PERHAPS as few as 10 years ago any call to ban smoking in public places in East Lancashire would have provoked shock.
But today, as director of public health Dr Jim Paris backs just such a demand, the reaction is much more likely to be one of support.
For ever since its link with lung cancer was established 40 years ago, smoking has been under attack not only from an increasing deluge of medical evidence on the illnesses it causes and the lives it costs, but also as an anti-social habit that is offensive and harmful to others.
And with this, a manifest transformation has occurred in society. Not only have smokers become a shrinking minority -- fewer than 27 per cent of adults smoke now compared with 40 per cent 20 years ago -- but also tolerance of the use of tobacco in public places has decreased. People no longer accept that it is normal for places like bars or restaurants to be filled with smoke and demand no-smoking areas. And many employers have either banned smoking or created separate facilities for it in their workplaces.

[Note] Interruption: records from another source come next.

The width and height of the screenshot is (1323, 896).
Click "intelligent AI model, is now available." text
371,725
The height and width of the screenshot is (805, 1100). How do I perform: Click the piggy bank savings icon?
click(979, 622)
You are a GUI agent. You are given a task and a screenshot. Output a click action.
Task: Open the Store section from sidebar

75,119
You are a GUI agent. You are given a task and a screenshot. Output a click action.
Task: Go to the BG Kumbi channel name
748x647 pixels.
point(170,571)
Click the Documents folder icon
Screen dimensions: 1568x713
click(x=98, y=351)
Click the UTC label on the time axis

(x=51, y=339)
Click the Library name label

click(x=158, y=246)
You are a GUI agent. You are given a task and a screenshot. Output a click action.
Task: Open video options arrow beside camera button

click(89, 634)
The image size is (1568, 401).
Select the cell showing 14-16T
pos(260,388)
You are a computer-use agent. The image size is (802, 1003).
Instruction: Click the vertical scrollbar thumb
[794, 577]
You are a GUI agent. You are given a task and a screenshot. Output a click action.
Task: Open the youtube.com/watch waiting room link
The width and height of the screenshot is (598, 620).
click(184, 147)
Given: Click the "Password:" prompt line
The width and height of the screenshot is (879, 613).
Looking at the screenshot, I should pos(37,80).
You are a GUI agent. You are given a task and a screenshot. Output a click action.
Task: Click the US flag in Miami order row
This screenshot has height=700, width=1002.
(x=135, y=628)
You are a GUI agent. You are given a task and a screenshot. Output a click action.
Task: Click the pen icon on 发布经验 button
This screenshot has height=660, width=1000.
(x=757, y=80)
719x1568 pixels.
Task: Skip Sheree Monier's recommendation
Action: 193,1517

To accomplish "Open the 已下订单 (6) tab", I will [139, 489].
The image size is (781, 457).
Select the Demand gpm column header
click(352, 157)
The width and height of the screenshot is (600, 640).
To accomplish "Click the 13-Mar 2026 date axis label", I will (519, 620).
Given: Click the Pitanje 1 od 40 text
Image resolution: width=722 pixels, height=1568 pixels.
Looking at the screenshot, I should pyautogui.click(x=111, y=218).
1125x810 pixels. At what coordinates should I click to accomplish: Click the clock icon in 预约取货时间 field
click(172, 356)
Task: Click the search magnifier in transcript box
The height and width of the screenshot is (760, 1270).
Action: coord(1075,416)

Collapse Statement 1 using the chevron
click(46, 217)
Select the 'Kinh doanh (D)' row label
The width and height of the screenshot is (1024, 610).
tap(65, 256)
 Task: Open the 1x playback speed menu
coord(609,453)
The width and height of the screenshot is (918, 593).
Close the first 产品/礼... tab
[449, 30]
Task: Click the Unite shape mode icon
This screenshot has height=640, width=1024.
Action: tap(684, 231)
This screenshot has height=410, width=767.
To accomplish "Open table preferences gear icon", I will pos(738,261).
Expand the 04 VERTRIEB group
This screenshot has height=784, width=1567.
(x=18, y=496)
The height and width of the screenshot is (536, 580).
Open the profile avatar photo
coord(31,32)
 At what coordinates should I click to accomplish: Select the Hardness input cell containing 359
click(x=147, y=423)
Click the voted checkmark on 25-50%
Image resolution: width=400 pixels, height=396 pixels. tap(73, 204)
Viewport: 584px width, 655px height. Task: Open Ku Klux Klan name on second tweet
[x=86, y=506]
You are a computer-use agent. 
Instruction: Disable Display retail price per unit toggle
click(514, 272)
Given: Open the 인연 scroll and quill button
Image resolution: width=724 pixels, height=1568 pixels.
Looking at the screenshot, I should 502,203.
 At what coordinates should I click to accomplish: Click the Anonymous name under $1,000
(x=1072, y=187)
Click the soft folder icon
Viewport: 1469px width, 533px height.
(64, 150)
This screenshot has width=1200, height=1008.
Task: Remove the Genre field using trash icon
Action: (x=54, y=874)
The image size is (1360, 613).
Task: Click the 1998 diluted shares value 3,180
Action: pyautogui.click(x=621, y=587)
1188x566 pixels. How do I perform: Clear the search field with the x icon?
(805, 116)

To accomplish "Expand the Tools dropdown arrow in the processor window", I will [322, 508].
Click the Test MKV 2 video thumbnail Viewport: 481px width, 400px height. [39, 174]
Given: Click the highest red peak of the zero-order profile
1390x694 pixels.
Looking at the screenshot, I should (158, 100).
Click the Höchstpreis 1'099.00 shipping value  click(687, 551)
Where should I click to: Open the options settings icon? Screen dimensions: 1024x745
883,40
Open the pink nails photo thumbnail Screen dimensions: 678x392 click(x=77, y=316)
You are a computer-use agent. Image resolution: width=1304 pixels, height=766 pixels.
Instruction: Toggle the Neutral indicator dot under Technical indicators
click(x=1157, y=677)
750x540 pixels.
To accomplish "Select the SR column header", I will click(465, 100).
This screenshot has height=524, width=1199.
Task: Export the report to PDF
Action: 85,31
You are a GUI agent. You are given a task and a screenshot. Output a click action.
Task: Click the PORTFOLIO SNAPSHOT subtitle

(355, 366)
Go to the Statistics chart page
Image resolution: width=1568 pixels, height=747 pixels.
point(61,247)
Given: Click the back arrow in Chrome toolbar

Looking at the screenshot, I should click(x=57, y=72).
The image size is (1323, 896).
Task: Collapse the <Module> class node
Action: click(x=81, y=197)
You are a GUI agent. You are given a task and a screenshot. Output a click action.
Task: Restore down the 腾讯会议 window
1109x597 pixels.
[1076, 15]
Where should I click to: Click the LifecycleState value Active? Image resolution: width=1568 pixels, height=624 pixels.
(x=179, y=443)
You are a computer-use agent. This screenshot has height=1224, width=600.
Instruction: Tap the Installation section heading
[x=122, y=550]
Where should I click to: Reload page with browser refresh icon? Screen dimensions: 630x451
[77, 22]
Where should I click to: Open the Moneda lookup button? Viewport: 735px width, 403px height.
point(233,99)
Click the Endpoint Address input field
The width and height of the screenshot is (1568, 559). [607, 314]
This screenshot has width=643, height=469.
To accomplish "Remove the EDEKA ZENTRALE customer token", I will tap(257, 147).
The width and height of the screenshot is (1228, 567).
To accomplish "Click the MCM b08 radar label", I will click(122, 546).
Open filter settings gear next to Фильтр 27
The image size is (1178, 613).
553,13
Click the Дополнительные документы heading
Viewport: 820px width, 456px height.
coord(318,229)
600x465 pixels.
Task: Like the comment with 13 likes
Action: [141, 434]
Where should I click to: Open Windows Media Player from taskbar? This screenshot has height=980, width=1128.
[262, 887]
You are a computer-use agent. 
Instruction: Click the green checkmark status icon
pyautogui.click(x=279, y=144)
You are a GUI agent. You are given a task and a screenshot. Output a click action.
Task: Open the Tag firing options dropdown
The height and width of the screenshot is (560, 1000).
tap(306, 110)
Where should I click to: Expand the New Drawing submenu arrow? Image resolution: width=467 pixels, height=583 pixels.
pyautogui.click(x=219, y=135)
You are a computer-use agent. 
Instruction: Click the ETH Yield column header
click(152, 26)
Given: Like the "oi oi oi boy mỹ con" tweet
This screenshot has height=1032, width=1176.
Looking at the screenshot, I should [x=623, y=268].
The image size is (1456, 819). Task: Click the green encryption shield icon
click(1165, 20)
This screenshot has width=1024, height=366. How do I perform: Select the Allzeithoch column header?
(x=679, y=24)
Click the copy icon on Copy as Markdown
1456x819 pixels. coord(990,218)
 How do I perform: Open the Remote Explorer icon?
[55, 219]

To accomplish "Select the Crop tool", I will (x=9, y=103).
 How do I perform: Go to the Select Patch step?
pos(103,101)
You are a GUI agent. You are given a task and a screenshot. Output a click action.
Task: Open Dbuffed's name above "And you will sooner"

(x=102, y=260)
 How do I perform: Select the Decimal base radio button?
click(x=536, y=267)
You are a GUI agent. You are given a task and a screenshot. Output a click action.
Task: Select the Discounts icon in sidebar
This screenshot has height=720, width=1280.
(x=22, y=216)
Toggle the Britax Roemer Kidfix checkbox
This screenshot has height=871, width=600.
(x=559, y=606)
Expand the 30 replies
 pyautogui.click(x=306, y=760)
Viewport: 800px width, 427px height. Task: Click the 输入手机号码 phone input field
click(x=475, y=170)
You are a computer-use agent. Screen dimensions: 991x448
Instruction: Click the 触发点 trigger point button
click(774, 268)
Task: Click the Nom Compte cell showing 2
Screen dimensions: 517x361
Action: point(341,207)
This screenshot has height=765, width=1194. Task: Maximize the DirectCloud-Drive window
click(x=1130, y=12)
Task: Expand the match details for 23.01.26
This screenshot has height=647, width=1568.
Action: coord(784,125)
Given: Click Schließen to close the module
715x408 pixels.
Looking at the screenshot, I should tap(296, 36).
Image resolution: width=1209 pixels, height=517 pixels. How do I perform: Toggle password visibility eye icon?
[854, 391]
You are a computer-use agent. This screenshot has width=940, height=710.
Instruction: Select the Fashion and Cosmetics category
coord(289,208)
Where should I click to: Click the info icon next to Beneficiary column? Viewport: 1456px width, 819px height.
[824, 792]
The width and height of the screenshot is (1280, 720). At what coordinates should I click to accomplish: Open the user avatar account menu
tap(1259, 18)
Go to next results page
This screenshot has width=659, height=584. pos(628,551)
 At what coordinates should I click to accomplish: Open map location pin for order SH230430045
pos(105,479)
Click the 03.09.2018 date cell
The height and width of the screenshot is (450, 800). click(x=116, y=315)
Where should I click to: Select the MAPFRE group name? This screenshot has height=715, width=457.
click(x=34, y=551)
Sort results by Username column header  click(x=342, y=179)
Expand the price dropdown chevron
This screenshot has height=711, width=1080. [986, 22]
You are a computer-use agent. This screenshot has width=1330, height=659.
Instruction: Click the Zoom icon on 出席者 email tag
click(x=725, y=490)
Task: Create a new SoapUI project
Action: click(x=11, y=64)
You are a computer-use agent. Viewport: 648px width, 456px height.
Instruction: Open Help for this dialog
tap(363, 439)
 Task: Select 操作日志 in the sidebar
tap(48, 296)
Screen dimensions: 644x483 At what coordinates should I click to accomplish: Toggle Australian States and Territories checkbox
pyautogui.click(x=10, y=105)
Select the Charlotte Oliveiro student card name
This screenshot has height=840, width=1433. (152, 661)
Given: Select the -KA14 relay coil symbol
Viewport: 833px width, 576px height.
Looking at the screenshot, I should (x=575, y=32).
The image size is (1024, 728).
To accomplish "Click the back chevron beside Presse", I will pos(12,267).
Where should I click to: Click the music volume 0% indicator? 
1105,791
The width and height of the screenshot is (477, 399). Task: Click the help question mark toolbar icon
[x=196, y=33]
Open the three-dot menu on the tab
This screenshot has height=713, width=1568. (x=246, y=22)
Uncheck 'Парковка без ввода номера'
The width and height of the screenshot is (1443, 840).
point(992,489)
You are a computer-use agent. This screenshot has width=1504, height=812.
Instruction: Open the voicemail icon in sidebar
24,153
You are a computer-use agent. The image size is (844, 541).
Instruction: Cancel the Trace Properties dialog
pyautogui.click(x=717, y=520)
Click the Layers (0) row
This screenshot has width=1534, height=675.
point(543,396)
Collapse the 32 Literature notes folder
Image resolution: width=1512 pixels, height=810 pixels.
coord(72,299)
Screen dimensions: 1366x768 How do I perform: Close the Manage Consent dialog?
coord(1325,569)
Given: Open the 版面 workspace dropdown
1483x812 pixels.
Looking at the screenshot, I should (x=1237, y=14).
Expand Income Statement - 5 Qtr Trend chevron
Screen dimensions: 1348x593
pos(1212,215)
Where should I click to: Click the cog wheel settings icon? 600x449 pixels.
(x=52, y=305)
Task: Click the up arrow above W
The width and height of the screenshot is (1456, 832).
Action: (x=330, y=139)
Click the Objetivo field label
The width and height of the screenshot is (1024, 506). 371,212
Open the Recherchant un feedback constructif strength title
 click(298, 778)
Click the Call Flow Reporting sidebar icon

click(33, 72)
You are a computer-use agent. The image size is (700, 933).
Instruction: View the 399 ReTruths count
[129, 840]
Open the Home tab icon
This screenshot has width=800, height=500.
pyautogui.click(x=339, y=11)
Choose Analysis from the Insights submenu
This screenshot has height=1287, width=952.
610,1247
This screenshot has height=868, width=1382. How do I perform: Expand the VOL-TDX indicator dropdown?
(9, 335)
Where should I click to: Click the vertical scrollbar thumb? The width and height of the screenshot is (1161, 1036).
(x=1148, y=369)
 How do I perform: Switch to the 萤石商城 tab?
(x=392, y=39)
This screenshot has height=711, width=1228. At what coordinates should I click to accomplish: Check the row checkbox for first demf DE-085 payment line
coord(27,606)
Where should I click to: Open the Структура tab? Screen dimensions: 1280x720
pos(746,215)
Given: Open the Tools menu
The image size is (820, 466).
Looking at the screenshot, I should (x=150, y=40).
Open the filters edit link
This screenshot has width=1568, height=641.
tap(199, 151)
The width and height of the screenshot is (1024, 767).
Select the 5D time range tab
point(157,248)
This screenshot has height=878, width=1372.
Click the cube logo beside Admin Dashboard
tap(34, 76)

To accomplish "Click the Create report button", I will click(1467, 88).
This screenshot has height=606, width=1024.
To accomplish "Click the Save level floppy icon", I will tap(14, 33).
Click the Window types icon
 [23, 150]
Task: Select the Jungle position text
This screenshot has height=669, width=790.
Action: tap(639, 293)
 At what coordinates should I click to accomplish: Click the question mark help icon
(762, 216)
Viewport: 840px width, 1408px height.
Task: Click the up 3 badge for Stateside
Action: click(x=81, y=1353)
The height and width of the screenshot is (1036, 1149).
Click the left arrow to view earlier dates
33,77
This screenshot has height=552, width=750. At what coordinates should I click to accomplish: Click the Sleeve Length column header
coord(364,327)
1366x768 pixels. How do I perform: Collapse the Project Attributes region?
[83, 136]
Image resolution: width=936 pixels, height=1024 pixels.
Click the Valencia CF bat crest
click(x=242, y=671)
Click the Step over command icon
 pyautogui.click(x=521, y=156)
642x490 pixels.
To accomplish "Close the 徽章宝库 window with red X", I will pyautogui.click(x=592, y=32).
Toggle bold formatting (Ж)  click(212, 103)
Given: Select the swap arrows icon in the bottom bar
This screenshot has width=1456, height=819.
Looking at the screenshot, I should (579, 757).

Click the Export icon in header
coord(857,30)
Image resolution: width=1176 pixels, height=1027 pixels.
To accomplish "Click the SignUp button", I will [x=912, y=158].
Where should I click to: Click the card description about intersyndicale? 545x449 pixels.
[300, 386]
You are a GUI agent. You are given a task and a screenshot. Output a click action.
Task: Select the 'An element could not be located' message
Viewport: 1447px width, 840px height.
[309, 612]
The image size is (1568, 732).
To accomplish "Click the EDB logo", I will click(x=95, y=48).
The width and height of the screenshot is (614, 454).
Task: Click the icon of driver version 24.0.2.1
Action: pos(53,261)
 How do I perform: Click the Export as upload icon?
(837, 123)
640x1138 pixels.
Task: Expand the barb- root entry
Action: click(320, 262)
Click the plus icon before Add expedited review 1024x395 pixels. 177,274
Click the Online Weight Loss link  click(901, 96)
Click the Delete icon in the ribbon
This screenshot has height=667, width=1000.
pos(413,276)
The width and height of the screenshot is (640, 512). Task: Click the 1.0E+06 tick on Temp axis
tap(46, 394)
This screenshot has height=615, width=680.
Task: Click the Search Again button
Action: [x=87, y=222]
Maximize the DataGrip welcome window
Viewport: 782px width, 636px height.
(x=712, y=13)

But would it be extreme for smoking to be banned completely in public places, as has happened already in some parts of America -- when, after all, it remains a legal habit that millions still indulge in? It may be an increasingly-likely eventuality, but it will not occur without controversy over its conflict with freedom of choice. In the meantime, as more seem to be doing, smokers have to think twice about the comfort of others when lighting up.